## Source:
►

11. A business method for detecting infringement, comprising:
inspecting a potential infringer's user manual publications for
register equivalents for region_stride, region_start, and
region_end, meant to control pre-allocation requests in cache store
processor operations.
12. A computer system, comprising: a data cache between a processor
and a main memory and supported by a copy-back buffer; a
pre-allocation request stack for accumulating and scheduling
pre-allocation requests so that each pre-allocation will take its
turn waiting for said copy-back buffer to complete its handling of
cache lines being replaced in the data cache by pre-allocated cache
lines; a programmable trigger mechanism for inspecting each store
operation made by the processor to the data cache to see if a next
cache line should be pre-allocated, and if so, for sending a
corresponding request to the pre-allocation request stack.
13. The computer system of claim 12, further comprising:
programmable registers for holding parameters needed to determine
if a next cache line should be pre-allocated.
14. The computer system of claim 13, wherein: the programmable
registers are such that if a store operation memory address occurs
within a range defined by START and END programmable registers,
then the next cache line that includes a memory address within that
defined by a programmable STRIDE register will be requested for
pre-allocation; wherein, when the processor does do the store
operation in the next cache line, such cache line has already been
pre-allocated and there will be a cache hit, thus saving stall
cycles.
Description
[0001] This invention relates to computer systems, and more
particularly to cache memory in which store operations generate
hardware requests for cache line pre-allocation. Computer programs
and data are stored in memory. Unfortunately, the largest, most
affordable memories have the slowest access times. Very high speed
memories that can be accessed without causing the processor wait
are expensive, volatile, small, and need to be located very close
by. So data and programs are conventionally moved around between
memory types in an access-speed hierarchy to accommodate a variety
of sometimes conflicting needs. Once downloaded from disk or
on-line, working programs and data are held in a computer's main
memory, which typically comprises random access memory (RAM)
semiconductor integrated circuits.
[0002] High performance systems, especially more modern
microprocessors, sample portions of the main memory into high speed
"cache" memory. If the program and data a processor needs to
execute its next instruction can be found in the cache memory, then
the execution speeds will increase because the access delays to
main memory will not be suffered. What data and programs in main
memory should be copied to cache memory, and when updates in cache
memory should be flushed back to main memory has not been easy to
correctly manage in conventional systems. So performance suffers
when there are cache "misses". The computer architecture, and
program branches taken during run-time, very much control how much
benefit will be derived from a cache memory implementation.
[0003] So cache systems and methods that can deal more effectively
with the run-time behavior are needed.

◄

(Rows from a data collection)
►

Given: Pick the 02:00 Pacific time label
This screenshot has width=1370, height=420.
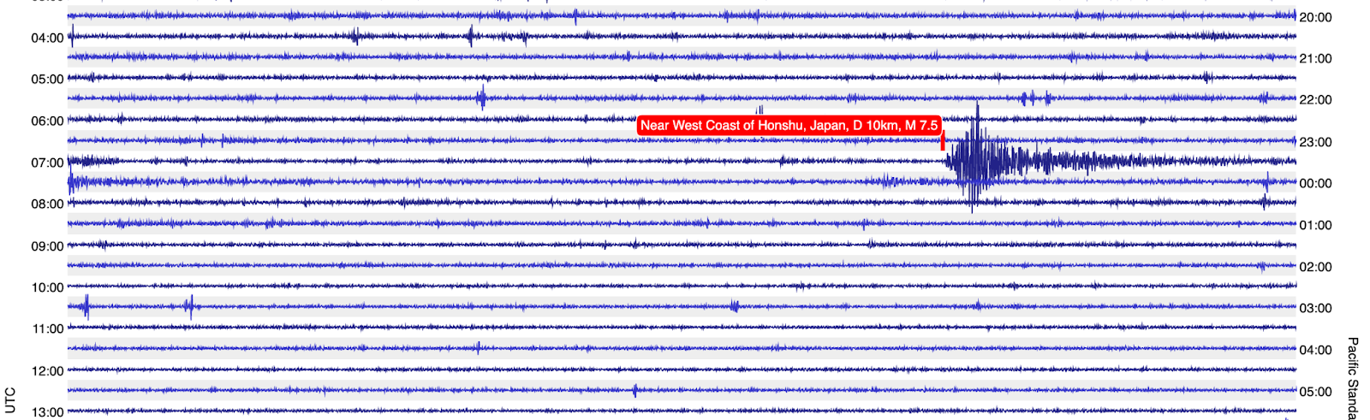Looking at the screenshot, I should (x=1315, y=267).
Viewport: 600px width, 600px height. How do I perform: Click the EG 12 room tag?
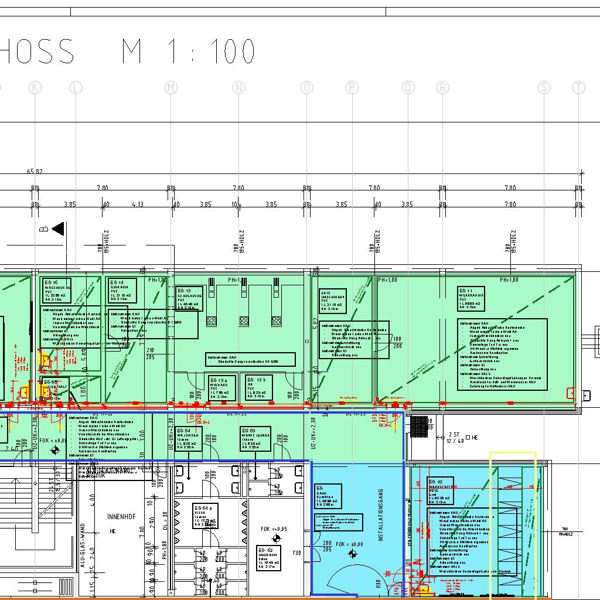[333, 301]
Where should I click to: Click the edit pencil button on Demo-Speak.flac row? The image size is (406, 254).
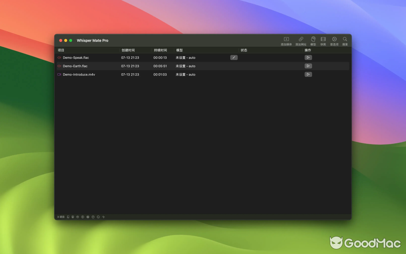coord(234,57)
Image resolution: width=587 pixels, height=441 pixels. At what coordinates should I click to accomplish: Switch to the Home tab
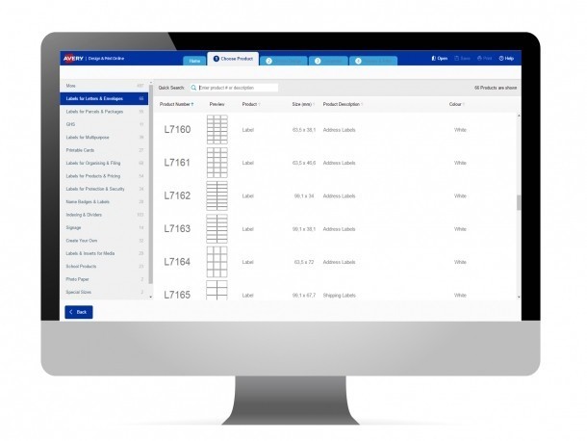point(195,61)
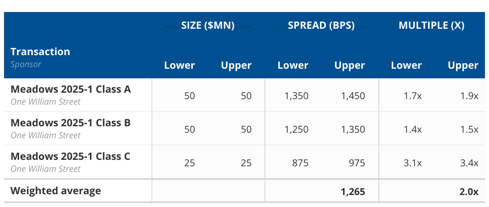Image resolution: width=489 pixels, height=207 pixels.
Task: Select the MULTIPLE (X) header group
Action: point(431,26)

◄

## Written exercise A:
According to the patent text on cache line pre-allocation, what does a computer's main memory typically comprise?
## Written exercise B:
Continue the patent text on cache line pre-allocation from where it stops.

## Expected output A:
Random access memory (RAM) semiconductor integrated circuits.

## Expected output B:
[0004] In an example embodiment, a computer system includes a data
cache supported by a copy-back buffer and pre-allocation request
stack. A programmable trigger mechanism inspects each store
operation made by the processor to the data cache to see if a next
cache line should be pre-allocated. If the store operation memory
address occurs within a range defined by START and END programmable
registers, then the next cache line that includes a memory address
within that defined by a programmable STRIDE register is requested
for pre-allocation. Bunches of pre-allocation requests are
organized and scheduled by the pre-allocation request stack, and
will take their turns to allow the cache lines being replaced to be
processed through the copy-back buffer. By the time the processor
gets to doing the store operation in the next cache line, such
cache line has already been pre-allocated and there will be a cache
hit, thus saving stall cycles.
[0005] An advantage of the present invention is significant
processor performance improvements can be achieved.
[0006] Another advantage of the present invention is a cache scheme
is provided that has minimal run-time overhead for the
processor.
[0007] A still further advantage of the present invention is a
cache system is provided in which the caching parameters are
programmable.
[0008] The above summary of the present invention is not intended
to represent each disclosed embodiment, or every aspect, of the
present invention. Other aspects and example embodiments are
provided in the figures and the detailed description that
follows.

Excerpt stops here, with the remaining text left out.